WORK INSTRUCTION: The lines you return must be all those in the data that hold the string "computer".
^^^^^^^^
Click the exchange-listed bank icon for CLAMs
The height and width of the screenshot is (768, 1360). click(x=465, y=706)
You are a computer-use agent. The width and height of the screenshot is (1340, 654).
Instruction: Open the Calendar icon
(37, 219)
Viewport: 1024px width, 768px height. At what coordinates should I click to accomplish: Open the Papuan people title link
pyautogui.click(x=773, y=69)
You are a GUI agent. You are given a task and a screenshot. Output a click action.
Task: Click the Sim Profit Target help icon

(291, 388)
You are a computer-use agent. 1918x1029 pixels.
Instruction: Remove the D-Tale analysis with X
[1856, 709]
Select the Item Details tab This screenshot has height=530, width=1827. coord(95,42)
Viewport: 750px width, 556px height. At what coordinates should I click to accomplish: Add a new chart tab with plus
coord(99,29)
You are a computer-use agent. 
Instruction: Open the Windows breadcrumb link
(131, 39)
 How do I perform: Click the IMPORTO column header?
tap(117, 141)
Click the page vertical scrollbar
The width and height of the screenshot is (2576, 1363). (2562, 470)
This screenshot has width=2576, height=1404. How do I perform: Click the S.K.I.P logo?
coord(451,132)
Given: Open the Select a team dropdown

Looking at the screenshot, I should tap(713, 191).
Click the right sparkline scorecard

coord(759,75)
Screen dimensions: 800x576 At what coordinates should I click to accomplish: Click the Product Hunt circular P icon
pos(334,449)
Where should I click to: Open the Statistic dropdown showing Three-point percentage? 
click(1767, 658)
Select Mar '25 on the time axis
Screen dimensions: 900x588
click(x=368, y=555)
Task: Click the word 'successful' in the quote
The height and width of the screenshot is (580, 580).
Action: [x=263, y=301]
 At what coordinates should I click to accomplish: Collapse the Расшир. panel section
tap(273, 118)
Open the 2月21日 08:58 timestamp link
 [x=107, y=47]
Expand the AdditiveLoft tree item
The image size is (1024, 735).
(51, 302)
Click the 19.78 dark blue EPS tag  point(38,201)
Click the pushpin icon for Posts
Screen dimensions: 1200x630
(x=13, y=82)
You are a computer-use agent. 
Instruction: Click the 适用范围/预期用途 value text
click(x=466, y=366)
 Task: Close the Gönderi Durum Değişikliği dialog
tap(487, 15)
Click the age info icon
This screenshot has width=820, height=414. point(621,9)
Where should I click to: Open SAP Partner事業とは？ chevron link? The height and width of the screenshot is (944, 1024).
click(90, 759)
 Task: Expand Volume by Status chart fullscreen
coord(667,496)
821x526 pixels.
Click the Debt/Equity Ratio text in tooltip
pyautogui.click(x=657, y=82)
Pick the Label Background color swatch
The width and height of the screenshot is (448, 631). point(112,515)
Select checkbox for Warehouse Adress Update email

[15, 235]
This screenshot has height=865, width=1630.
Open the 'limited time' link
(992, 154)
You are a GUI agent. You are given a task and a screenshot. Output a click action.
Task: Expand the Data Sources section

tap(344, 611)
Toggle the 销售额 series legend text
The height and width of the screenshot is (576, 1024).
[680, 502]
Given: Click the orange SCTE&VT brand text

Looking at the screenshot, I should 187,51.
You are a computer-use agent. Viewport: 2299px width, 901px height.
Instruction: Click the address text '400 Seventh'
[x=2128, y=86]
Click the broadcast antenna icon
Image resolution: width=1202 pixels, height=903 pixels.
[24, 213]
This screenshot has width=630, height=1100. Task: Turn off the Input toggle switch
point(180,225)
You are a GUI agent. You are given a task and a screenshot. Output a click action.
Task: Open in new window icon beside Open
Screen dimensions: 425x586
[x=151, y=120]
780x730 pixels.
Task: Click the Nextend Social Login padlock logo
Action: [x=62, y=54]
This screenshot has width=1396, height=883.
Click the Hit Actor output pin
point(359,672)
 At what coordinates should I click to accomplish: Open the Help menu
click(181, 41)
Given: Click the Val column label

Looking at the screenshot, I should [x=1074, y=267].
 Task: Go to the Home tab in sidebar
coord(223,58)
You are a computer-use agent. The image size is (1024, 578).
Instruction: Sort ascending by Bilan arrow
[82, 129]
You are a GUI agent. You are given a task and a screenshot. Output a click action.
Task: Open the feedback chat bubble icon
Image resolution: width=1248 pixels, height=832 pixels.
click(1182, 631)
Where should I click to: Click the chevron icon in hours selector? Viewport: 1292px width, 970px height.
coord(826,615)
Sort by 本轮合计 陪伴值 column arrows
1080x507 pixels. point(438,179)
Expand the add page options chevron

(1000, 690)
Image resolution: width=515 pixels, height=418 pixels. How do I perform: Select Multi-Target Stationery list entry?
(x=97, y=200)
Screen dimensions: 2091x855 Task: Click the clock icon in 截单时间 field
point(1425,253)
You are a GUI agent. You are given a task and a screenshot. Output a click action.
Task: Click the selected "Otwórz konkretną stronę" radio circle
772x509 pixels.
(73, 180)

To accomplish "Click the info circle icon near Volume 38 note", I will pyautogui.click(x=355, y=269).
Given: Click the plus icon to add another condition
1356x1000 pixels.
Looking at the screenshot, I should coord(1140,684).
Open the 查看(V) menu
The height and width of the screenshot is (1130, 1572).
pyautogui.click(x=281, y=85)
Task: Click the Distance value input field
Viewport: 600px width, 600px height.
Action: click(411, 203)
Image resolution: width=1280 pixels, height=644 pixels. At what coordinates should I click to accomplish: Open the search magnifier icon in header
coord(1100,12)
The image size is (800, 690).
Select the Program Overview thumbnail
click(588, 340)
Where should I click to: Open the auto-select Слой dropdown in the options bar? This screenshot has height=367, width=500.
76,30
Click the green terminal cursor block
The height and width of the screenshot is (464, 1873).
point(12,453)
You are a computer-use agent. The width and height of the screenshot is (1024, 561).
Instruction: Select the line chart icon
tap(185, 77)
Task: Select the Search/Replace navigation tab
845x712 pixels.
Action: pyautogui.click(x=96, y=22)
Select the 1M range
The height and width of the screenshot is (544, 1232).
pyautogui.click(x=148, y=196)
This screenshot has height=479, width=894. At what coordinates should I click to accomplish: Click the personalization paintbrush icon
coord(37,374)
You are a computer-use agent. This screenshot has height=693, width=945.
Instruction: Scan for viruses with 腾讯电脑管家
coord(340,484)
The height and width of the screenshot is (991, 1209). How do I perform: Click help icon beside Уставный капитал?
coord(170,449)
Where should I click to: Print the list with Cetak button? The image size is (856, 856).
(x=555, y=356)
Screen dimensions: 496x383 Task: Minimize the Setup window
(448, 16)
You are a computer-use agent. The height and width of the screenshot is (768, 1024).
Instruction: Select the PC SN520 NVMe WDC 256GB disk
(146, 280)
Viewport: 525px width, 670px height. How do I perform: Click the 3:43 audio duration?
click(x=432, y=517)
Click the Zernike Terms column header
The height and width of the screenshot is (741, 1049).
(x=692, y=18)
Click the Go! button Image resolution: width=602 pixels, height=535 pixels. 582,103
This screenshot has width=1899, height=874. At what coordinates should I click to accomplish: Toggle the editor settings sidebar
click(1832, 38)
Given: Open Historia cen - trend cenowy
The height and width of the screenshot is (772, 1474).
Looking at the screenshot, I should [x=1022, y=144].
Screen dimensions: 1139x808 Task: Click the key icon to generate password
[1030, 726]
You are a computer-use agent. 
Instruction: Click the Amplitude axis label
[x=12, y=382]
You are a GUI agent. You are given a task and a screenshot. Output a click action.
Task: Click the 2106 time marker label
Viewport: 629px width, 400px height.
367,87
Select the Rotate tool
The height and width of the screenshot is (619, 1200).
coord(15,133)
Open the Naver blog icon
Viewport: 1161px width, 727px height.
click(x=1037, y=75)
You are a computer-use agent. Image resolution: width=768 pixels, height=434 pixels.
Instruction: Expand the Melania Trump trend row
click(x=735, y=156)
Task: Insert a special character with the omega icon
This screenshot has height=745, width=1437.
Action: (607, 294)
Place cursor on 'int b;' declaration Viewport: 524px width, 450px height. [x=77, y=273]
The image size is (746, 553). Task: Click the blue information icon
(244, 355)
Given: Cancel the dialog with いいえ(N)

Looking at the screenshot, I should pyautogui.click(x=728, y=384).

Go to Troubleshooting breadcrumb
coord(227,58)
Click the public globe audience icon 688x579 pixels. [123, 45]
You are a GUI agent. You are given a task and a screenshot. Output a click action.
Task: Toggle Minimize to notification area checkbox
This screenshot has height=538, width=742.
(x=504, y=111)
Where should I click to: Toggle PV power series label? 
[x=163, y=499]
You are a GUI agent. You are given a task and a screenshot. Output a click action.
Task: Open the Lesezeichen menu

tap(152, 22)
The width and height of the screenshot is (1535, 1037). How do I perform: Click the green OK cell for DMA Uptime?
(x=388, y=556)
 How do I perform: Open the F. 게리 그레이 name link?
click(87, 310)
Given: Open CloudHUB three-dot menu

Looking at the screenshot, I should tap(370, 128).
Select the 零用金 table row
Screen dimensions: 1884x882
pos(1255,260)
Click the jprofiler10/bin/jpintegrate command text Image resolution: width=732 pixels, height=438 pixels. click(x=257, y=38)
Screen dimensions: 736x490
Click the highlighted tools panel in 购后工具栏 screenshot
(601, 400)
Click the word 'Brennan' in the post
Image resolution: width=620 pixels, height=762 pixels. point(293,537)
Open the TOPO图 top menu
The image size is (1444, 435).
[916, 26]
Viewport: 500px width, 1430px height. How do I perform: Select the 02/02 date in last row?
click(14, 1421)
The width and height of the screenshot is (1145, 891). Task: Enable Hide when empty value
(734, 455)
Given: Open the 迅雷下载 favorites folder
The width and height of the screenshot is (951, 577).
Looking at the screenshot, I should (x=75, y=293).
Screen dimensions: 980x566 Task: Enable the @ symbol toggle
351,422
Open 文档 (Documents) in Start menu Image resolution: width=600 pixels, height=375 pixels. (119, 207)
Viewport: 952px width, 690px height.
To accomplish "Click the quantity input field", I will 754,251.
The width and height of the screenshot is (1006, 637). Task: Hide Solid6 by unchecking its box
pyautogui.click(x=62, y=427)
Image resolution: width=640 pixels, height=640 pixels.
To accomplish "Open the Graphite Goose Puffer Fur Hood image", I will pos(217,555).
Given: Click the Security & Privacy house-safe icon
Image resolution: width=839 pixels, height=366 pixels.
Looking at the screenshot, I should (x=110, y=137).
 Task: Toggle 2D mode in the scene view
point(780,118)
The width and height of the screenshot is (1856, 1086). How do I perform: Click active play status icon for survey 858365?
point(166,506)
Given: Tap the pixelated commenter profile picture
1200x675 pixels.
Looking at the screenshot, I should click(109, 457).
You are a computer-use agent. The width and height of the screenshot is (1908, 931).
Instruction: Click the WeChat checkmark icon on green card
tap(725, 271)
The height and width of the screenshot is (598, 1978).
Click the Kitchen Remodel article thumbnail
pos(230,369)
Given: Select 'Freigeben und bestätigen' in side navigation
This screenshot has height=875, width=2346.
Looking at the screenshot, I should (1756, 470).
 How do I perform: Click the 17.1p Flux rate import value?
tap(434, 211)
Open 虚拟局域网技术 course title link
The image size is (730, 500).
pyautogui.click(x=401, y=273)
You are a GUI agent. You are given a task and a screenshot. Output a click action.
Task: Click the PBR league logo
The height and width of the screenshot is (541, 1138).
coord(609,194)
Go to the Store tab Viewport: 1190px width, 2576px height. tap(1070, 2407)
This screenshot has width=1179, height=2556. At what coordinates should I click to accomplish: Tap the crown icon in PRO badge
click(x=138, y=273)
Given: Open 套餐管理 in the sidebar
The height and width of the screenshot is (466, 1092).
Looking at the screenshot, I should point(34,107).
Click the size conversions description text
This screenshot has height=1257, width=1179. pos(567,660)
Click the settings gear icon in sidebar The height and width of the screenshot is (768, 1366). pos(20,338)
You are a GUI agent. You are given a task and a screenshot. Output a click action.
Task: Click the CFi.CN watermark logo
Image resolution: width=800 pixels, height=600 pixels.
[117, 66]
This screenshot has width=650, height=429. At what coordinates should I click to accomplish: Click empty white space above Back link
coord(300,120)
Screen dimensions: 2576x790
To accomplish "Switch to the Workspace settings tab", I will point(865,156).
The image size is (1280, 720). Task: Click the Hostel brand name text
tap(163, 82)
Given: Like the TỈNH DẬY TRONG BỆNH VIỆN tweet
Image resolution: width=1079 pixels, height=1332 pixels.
^^^^^^^^
RESPONSE:
You are a computer-use agent. The width and height of the screenshot is (1340, 654).
You are a computer-use agent. 1918x1029 pixels.
You are a computer-use agent. 
You are a computer-use agent. 
You are a computer-use agent. Viewport: 2299px width, 901px height.
You are a computer-use agent. The image size is (1024, 578).
You are a computer-use agent. The width and height of the screenshot is (1024, 561).
You are a computer-use agent. This screenshot has height=693, width=945.
You are a computer-use agent. The height and width of the screenshot is (768, 1024).
You are a computer-use agent. 
You are a computer-use agent. Image resolution: width=768 pixels, height=434 pixels.
You are a computer-use agent. The width and height of the screenshot is (1908, 931).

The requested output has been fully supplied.